DOI: 10.1038/s41558-021-01000-1

5 Comments on "Climate Change Has Cut Global Agricultural Productivity by 21% Since 1961"

  1. Was it ‘Climate Change’ or partially the enforced ‘lockdown’ during the Pandemic. Just wondering about statistics.

  2. Um, unless we have been locked down for 70 years, I’m guessing this is not because of Corona Virus. Next time ask your Mom before embarrassing yourself.

  3. Clyde Spencer | April 2, 2021 at 7:23 am | Reply

    The claims for their model seem to be at odds with with everything else I have been reading! Does the term “agricultural revolution” ring a bell?

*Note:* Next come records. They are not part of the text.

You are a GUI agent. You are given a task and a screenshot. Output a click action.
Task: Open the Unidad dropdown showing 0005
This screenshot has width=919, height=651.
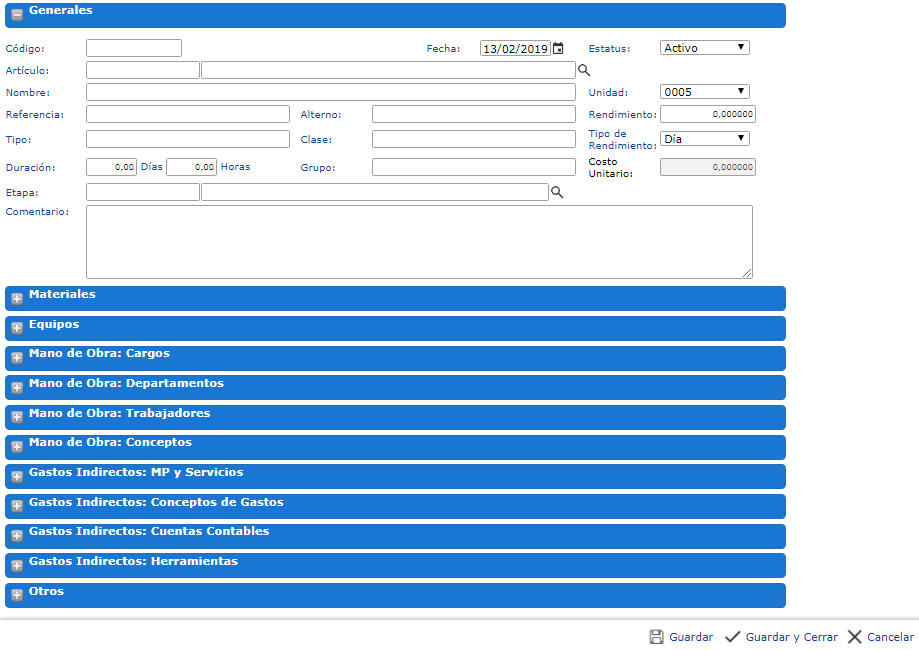[705, 92]
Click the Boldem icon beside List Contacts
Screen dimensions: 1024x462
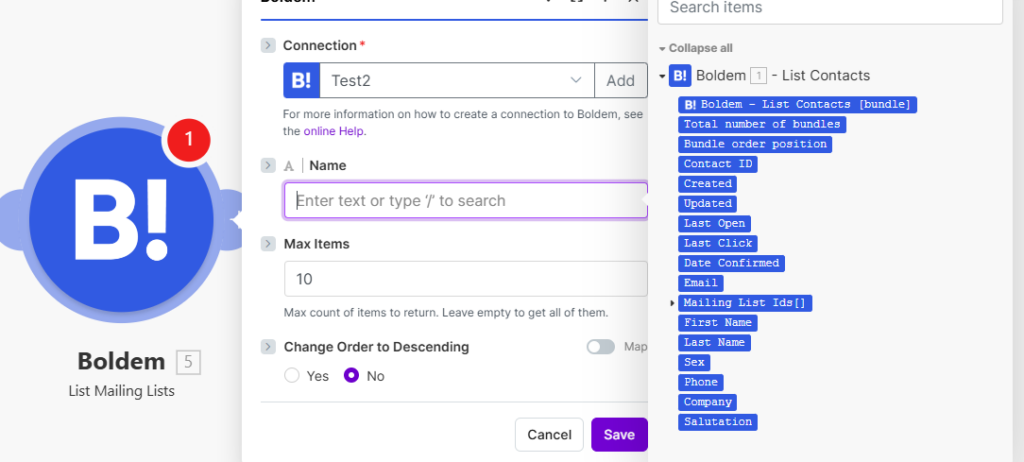[680, 75]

    From the following USDA link:
    “Global agricultural output growth has remained remarkably consistent over the past five decades–2.7 percent per year in the 1960s and between 2.1 and 2.5 percent average annual growth in each decade that followed.”
    https://www.ers.usda.gov/amber-waves/2012/september/global-agriculture/

    Note also the fao.org graphic at https://wattsupwiththat.com/2021/03/28/the-latest-subsidisaster/

    The productivity decline claims are suspect not just because the evidence shows increased production globally since 1961, but because of the nominal 1 deg C global average increase in temperature since the beginning of the Industrial Revolution, most of it occurred before 1940, and it has been greatest in the Arctic, which obviously doesn’t grow food, and most of the rest at night and in the Winter for the food-producing regions on Earth.

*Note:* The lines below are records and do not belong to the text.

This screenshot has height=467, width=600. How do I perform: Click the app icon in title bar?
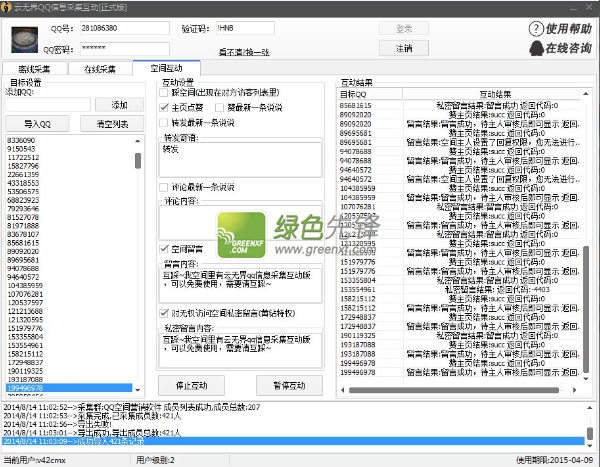(8, 6)
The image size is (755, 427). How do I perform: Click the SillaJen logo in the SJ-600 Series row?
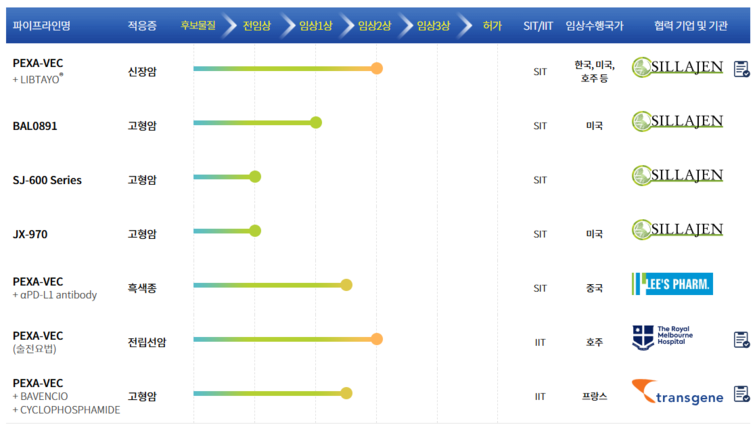pos(677,176)
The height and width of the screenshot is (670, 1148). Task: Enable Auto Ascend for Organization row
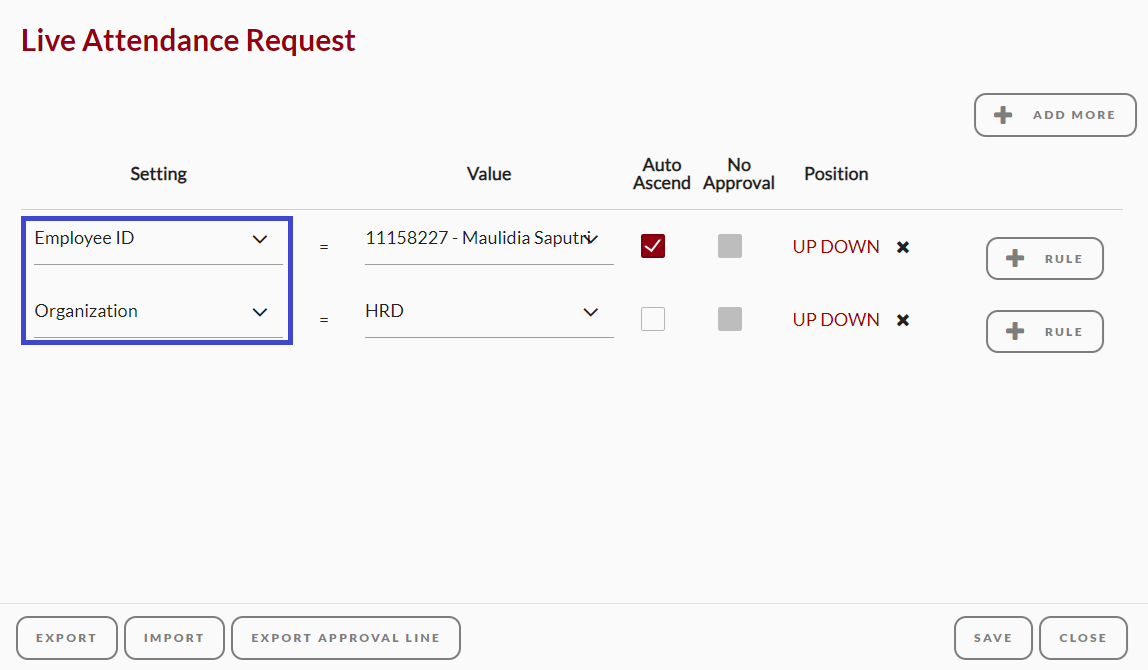point(652,319)
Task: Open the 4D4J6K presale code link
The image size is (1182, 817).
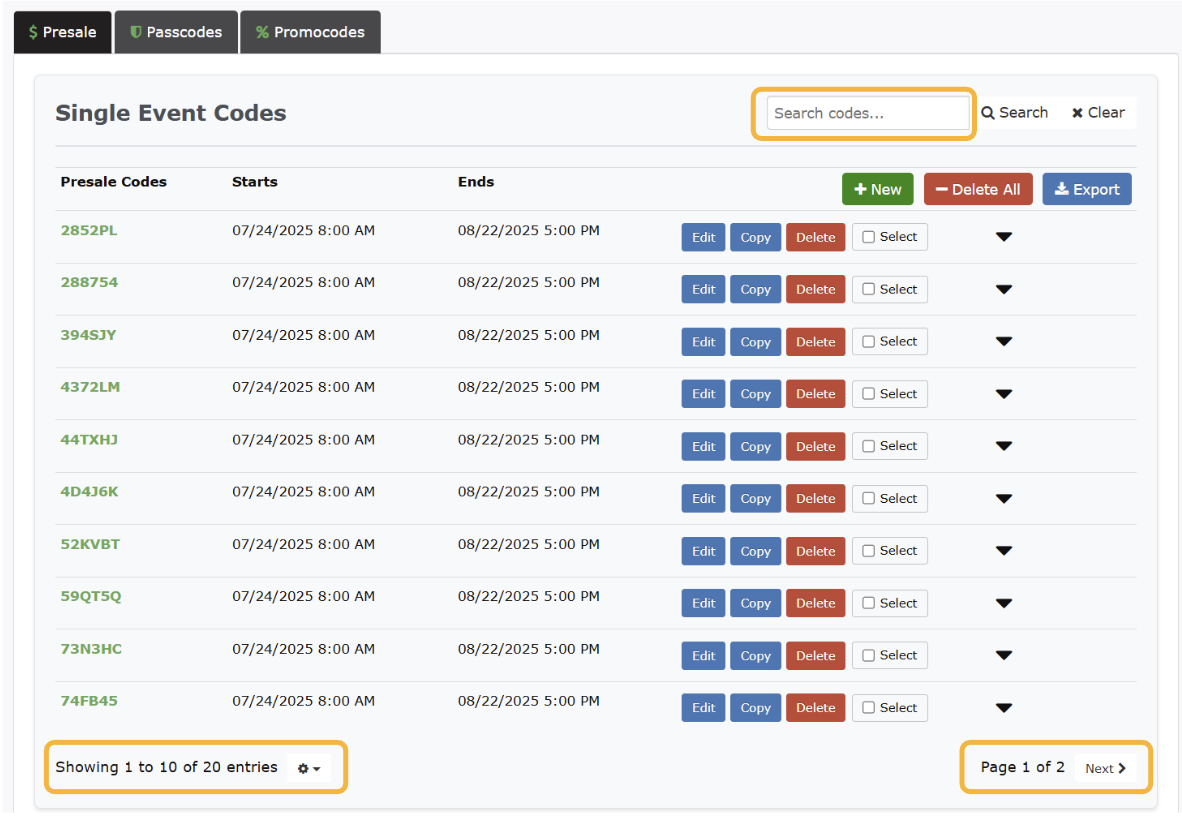Action: click(89, 492)

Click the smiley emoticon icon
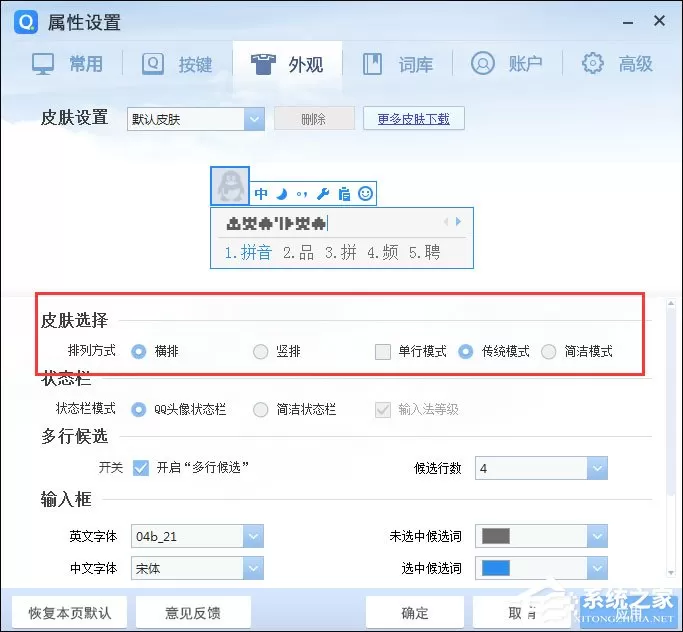[365, 193]
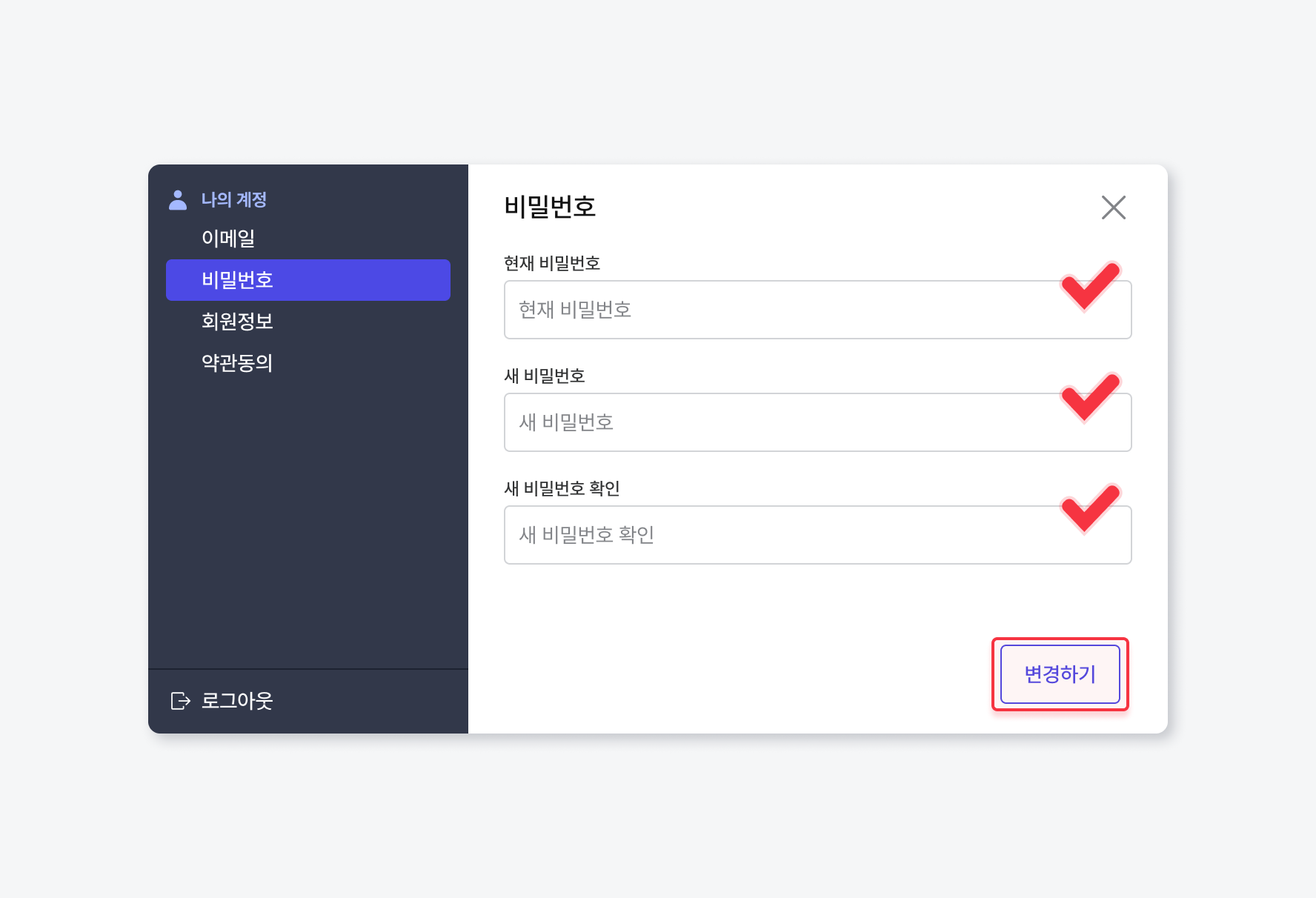
Task: Click red checkmark on 현재 비밀번호 field
Action: tap(1090, 286)

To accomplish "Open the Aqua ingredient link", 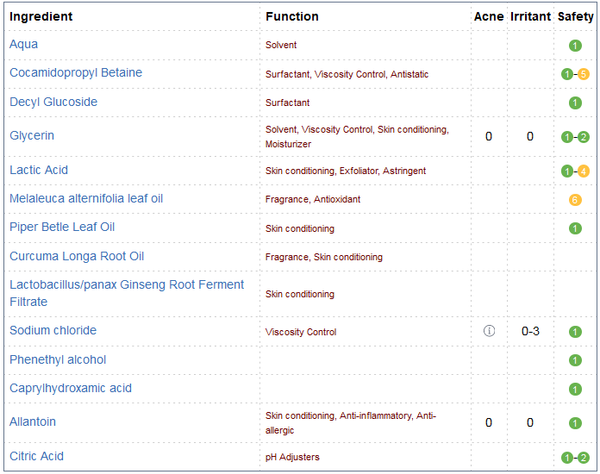I will tap(24, 44).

    If the model doesn’t agree with reality, then the model is in error!

    There are other things besides climate that can and do impact productivity. Things such as not being able to expand agriculture because the best lands are already under tillage (new acreage being less fertile), limited water to increase areas under cultivation, already using the maximum amount of fertilizer before it becomes toxic to plants, and issues with infrastructure to transport and store additional food before it spoils or is consumed by rodents and insects.

  4. … one would argue that even great civilization of Egypt has gone through severe drought, but it is questionable what happened to early human civilizations too…

  5. Peter Carroll | April 7, 2021 at 4:26 pm | Reply

    If that had really happened there would be famine, almost world wide. What a fairy story!